Enterprise adoption impact: Production agent rollouts will need runbooks, golden traces, incident models, evaluation datasets, rollback plans, budget thresholds, and business-owner sign-off.
Watchpoint: Prototype a simple AgentOps evidence model: prompt/version, user identity, delegated tool identity, retrieved context, tool call, business object touched, policy decision, cost, latency, and outcome.
API gateway thinking is being reused for MCP, but tool-level depth matters
- API Management
- Enterprise Integration
- AI Governance
What happened: Tyk's MCP Gateway documentation describes MCP proxies managed like APIs, with authentication, policy enforcement, rate limits, filtered discovery, registry behavior, analytics, structured logs, and OpenTelemetry metrics.
Why it matters: Traditional API gateway capabilities remain valuable, but MCP adds semantic policy needs: which tool may be discovered, which resource may be read, which prompt may be invoked, and what happens when a single tool is expensive or risky.
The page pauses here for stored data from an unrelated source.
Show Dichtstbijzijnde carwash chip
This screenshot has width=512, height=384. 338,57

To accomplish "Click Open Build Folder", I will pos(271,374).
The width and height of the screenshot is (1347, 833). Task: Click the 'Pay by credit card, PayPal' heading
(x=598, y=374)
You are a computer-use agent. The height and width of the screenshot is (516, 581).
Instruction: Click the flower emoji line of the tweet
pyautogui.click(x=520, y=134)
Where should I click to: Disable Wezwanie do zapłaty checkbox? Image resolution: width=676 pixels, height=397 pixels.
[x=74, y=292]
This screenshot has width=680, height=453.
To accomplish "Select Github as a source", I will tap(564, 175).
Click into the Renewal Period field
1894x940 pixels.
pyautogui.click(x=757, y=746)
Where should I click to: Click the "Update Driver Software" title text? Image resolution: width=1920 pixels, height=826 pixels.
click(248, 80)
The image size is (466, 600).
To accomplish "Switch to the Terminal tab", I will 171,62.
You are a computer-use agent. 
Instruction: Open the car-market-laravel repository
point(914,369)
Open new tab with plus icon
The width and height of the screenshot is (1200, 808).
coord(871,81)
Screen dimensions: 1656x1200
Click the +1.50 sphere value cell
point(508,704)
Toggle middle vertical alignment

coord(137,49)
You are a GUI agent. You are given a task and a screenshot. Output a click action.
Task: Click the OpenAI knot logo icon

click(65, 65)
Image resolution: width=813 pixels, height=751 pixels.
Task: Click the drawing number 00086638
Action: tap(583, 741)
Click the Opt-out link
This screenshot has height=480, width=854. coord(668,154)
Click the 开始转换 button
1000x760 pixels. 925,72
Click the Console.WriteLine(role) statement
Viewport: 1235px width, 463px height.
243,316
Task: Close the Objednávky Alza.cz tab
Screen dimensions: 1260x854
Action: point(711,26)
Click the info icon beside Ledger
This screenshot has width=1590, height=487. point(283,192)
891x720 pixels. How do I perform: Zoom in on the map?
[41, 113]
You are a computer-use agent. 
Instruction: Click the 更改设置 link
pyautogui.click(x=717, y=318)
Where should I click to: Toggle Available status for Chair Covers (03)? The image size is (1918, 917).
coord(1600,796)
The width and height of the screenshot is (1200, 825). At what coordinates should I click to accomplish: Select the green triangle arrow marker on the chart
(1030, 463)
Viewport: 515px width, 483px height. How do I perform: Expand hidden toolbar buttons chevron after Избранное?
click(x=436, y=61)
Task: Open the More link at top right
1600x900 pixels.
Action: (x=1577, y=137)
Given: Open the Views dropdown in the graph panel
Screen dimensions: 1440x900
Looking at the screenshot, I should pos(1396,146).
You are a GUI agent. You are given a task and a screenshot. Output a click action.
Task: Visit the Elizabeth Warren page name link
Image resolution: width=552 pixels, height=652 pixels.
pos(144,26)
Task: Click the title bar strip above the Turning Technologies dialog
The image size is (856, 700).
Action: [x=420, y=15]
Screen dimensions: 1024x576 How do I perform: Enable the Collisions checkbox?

Enterprise adoption impact: Existing API governance assets can be extended, but not copied blindly. Organizations will need capability maps that distinguish API policy, MCP primitive policy, LLM routing/cost policy, and workflow approval policy.
Watchpoint: Avoid buying a new AI control plane before mapping which controls already exist in the API estate, iPaaS, IAM, observability stack, and platform engineering toolchain.
EU AI Act timing keeps governance evidence on the architecture agenda
- AI Governance
- Enterprise IT Architecture
- Compliance
What happened: European General-Purpose AI Code of Practice materials continue to clarify transparency, copyright, and safety/security expectations, while a May 2026 agreement adjusted parts of the AI Act implementation timeline.
Why it matters: Even when timelines move, enterprise buyers still need internal evidence: which AI systems are in use, what risk class they fall into, what data they touch, who owns them, and which runtime controls prove safe operation.
Enterprise adoption impact: Governance work should be embedded into intake, solution design, integration patterns, and release gates.
Watchpoint: Build a lightweight AI system register that links use case, model/provider, data category, user population, integrations, tool permissions, observability evidence, and human approval rules.